▶ [What the task requires]: Present an exact copy of each line below.

Records contained in a dataset:
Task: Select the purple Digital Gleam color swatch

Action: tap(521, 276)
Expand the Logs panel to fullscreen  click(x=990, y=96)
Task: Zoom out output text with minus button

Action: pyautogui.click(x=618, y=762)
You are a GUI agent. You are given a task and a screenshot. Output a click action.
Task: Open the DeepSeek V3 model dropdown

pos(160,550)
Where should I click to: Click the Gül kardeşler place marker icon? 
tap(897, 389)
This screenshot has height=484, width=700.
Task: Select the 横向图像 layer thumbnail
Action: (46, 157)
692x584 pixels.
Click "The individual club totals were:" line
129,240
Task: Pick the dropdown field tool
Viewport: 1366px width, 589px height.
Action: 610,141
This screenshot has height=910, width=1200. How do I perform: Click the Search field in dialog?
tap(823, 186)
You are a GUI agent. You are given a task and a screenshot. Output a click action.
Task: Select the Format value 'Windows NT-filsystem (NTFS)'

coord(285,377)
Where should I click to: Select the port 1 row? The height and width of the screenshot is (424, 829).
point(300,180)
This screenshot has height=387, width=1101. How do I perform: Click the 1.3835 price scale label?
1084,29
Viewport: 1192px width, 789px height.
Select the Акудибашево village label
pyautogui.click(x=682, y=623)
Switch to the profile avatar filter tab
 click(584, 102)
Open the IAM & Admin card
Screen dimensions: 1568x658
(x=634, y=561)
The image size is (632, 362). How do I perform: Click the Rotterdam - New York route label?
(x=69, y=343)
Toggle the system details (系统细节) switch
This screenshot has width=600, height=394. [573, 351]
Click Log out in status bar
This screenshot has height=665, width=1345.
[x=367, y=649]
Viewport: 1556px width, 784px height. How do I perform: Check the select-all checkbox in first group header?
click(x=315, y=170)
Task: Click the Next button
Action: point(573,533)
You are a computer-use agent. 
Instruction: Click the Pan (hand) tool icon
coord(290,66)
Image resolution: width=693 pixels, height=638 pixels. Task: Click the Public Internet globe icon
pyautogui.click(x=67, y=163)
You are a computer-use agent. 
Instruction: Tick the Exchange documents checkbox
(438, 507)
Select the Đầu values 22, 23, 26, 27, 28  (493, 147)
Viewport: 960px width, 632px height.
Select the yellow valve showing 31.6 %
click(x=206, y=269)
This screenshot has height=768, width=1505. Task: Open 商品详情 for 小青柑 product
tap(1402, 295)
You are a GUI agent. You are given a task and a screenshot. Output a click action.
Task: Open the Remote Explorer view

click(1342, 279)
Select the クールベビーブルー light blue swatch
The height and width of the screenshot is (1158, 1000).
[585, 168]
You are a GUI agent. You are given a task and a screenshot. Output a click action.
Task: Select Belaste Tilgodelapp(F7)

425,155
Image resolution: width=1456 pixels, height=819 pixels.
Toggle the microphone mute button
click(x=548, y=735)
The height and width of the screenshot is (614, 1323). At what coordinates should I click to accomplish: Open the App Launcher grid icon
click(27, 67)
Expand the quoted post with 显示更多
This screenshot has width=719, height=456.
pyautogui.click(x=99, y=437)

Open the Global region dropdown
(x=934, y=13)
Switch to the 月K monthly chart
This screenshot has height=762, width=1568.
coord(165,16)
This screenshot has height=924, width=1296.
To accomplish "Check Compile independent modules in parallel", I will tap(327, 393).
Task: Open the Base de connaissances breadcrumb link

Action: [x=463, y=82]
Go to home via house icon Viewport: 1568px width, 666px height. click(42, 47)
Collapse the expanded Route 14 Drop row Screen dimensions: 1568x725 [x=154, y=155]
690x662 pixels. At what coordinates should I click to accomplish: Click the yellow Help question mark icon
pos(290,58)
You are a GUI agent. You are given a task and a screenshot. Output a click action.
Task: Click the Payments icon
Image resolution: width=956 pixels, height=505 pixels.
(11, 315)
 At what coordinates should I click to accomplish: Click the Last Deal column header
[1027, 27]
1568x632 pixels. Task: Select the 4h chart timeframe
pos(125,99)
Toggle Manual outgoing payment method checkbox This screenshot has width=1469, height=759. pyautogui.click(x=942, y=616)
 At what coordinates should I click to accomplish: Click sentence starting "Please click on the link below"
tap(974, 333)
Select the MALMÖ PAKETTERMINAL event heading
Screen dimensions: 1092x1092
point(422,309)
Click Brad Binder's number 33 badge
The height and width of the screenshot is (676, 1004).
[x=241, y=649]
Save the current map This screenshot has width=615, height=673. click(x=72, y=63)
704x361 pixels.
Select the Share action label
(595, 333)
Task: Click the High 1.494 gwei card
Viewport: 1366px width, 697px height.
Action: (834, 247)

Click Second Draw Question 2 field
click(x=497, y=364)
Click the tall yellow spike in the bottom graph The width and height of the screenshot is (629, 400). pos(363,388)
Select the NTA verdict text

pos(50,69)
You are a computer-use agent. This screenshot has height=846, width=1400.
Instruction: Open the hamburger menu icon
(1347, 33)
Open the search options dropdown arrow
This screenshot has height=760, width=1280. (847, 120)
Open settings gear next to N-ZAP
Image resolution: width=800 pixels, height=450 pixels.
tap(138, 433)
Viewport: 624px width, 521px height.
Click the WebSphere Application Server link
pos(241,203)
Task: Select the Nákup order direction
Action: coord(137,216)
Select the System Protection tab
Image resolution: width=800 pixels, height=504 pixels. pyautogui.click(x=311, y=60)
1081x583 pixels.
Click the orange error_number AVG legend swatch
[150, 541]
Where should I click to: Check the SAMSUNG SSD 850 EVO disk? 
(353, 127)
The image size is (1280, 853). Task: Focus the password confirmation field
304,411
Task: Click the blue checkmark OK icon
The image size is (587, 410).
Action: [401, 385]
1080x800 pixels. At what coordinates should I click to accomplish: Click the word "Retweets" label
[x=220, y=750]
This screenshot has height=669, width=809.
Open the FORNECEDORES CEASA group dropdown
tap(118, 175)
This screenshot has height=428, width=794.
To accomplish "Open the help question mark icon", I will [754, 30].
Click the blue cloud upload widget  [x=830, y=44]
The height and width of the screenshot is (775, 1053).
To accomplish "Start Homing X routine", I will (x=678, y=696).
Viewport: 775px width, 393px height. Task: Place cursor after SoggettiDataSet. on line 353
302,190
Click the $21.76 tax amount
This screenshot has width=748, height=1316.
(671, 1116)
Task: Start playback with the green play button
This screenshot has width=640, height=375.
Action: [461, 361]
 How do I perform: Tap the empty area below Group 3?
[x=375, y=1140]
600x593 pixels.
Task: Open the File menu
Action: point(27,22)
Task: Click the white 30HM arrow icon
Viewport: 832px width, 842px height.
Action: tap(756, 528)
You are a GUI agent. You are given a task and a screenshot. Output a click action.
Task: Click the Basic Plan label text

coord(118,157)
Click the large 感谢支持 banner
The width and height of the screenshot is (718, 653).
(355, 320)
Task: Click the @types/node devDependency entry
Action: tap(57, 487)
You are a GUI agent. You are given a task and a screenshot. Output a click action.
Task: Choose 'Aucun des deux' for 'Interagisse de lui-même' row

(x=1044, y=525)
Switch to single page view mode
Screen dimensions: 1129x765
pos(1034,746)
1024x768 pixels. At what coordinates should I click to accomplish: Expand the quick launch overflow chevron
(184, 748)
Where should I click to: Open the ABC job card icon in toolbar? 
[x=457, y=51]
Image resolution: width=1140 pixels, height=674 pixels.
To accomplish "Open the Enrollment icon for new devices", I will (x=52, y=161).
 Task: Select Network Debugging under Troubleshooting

▶ [Exercise response]:
Task: Select the purple Digital Gleam color swatch

Action: tap(521, 276)
Expand the Logs panel to fullscreen  click(x=990, y=96)
Task: Zoom out output text with minus button

Action: pyautogui.click(x=618, y=762)
You are a GUI agent. You are given a task and a screenshot. Output a click action.
Task: Open the DeepSeek V3 model dropdown

pos(160,550)
Where should I click to: Click the Gül kardeşler place marker icon? 
tap(897, 389)
This screenshot has height=484, width=700.
Task: Select the 横向图像 layer thumbnail
Action: (46, 157)
692x584 pixels.
Click "The individual club totals were:" line
129,240
Task: Pick the dropdown field tool
Viewport: 1366px width, 589px height.
Action: 610,141
This screenshot has height=910, width=1200. How do I perform: Click the Search field in dialog?
tap(823, 186)
You are a GUI agent. You are given a task and a screenshot. Output a click action.
Task: Select the Format value 'Windows NT-filsystem (NTFS)'

coord(285,377)
Where should I click to: Select the port 1 row? The height and width of the screenshot is (424, 829).
point(300,180)
This screenshot has height=387, width=1101. How do I perform: Click the 1.3835 price scale label?
1084,29
Viewport: 1192px width, 789px height.
Select the Акудибашево village label
pyautogui.click(x=682, y=623)
Switch to the profile avatar filter tab
 click(584, 102)
Open the IAM & Admin card
Screen dimensions: 1568x658
(x=634, y=561)
The image size is (632, 362). How do I perform: Click the Rotterdam - New York route label?
(x=69, y=343)
Toggle the system details (系统细节) switch
This screenshot has width=600, height=394. [573, 351]
Click Log out in status bar
This screenshot has height=665, width=1345.
[x=367, y=649]
Viewport: 1556px width, 784px height. How do I perform: Check the select-all checkbox in first group header?
click(x=315, y=170)
Task: Click the Next button
Action: point(573,533)
You are a computer-use agent. 
Instruction: Click the Pan (hand) tool icon
coord(290,66)
Image resolution: width=693 pixels, height=638 pixels. Task: Click the Public Internet globe icon
pyautogui.click(x=67, y=163)
You are a computer-use agent. 
Instruction: Tick the Exchange documents checkbox
(438, 507)
Select the Đầu values 22, 23, 26, 27, 28  (493, 147)
Viewport: 960px width, 632px height.
Select the yellow valve showing 31.6 %
click(x=206, y=269)
This screenshot has height=768, width=1505. Task: Open 商品详情 for 小青柑 product
tap(1402, 295)
You are a GUI agent. You are given a task and a screenshot. Output a click action.
Task: Open the Remote Explorer view

click(1342, 279)
Select the クールベビーブルー light blue swatch
The height and width of the screenshot is (1158, 1000).
[585, 168]
You are a GUI agent. You are given a task and a screenshot. Output a click action.
Task: Select Belaste Tilgodelapp(F7)

425,155
Image resolution: width=1456 pixels, height=819 pixels.
Toggle the microphone mute button
click(x=548, y=735)
The height and width of the screenshot is (614, 1323). At what coordinates should I click to accomplish: Open the App Launcher grid icon
click(27, 67)
Expand the quoted post with 显示更多
This screenshot has width=719, height=456.
pyautogui.click(x=99, y=437)

Open the Global region dropdown
(x=934, y=13)
Switch to the 月K monthly chart
This screenshot has height=762, width=1568.
coord(165,16)
This screenshot has height=924, width=1296.
To accomplish "Check Compile independent modules in parallel", I will tap(327, 393).
Task: Open the Base de connaissances breadcrumb link

Action: [x=463, y=82]
Go to home via house icon Viewport: 1568px width, 666px height. click(42, 47)
Collapse the expanded Route 14 Drop row Screen dimensions: 1568x725 [x=154, y=155]
690x662 pixels. At what coordinates should I click to accomplish: Click the yellow Help question mark icon
pos(290,58)
You are a GUI agent. You are given a task and a screenshot. Output a click action.
Task: Click the Payments icon
Image resolution: width=956 pixels, height=505 pixels.
(11, 315)
 At what coordinates should I click to accomplish: Click the Last Deal column header
[1027, 27]
1568x632 pixels. Task: Select the 4h chart timeframe
pos(125,99)
Toggle Manual outgoing payment method checkbox This screenshot has width=1469, height=759. pyautogui.click(x=942, y=616)
 At what coordinates should I click to accomplish: Click sentence starting "Please click on the link below"
tap(974, 333)
Select the MALMÖ PAKETTERMINAL event heading
Screen dimensions: 1092x1092
point(422,309)
Click Brad Binder's number 33 badge
The height and width of the screenshot is (676, 1004).
[x=241, y=649]
Save the current map This screenshot has width=615, height=673. click(x=72, y=63)
704x361 pixels.
Select the Share action label
(595, 333)
Task: Click the High 1.494 gwei card
Viewport: 1366px width, 697px height.
Action: (834, 247)

Click Second Draw Question 2 field
click(x=497, y=364)
Click the tall yellow spike in the bottom graph The width and height of the screenshot is (629, 400). pos(363,388)
Select the NTA verdict text

pos(50,69)
You are a computer-use agent. This screenshot has height=846, width=1400.
Instruction: Open the hamburger menu icon
(1347, 33)
Open the search options dropdown arrow
This screenshot has height=760, width=1280. (847, 120)
Open settings gear next to N-ZAP
Image resolution: width=800 pixels, height=450 pixels.
tap(138, 433)
Viewport: 624px width, 521px height.
Click the WebSphere Application Server link
pos(241,203)
Task: Select the Nákup order direction
Action: coord(137,216)
Select the System Protection tab
Image resolution: width=800 pixels, height=504 pixels. pyautogui.click(x=311, y=60)
1081x583 pixels.
Click the orange error_number AVG legend swatch
[150, 541]
Where should I click to: Check the SAMSUNG SSD 850 EVO disk? 
(353, 127)
The image size is (1280, 853). Task: Focus the password confirmation field
304,411
Task: Click the blue checkmark OK icon
The image size is (587, 410).
Action: [401, 385]
1080x800 pixels. At what coordinates should I click to accomplish: Click the word "Retweets" label
[x=220, y=750]
This screenshot has height=669, width=809.
Open the FORNECEDORES CEASA group dropdown
tap(118, 175)
This screenshot has height=428, width=794.
To accomplish "Open the help question mark icon", I will [754, 30].
Click the blue cloud upload widget  [x=830, y=44]
The height and width of the screenshot is (775, 1053).
To accomplish "Start Homing X routine", I will (x=678, y=696).
Viewport: 775px width, 393px height. Task: Place cursor after SoggettiDataSet. on line 353
302,190
Click the $21.76 tax amount
This screenshot has width=748, height=1316.
(671, 1116)
Task: Start playback with the green play button
This screenshot has width=640, height=375.
Action: [461, 361]
 How do I perform: Tap the empty area below Group 3?
[x=375, y=1140]
600x593 pixels.
Task: Open the File menu
Action: point(27,22)
Task: Click the white 30HM arrow icon
Viewport: 832px width, 842px height.
Action: tap(756, 528)
You are a GUI agent. You are given a task and a screenshot. Output a click action.
Task: Click the Basic Plan label text

coord(118,157)
Click the large 感谢支持 banner
The width and height of the screenshot is (718, 653).
(355, 320)
Task: Click the @types/node devDependency entry
Action: tap(57, 487)
You are a GUI agent. You are given a task and a screenshot. Output a click action.
Task: Choose 'Aucun des deux' for 'Interagisse de lui-même' row

(x=1044, y=525)
Switch to single page view mode
Screen dimensions: 1129x765
pos(1034,746)
1024x768 pixels. At what coordinates should I click to accomplish: Expand the quick launch overflow chevron
(184, 748)
Where should I click to: Open the ABC job card icon in toolbar? 
[x=457, y=51]
Image resolution: width=1140 pixels, height=674 pixels.
To accomplish "Open the Enrollment icon for new devices", I will (x=52, y=161).
 Task: Select Network Debugging under Troubleshooting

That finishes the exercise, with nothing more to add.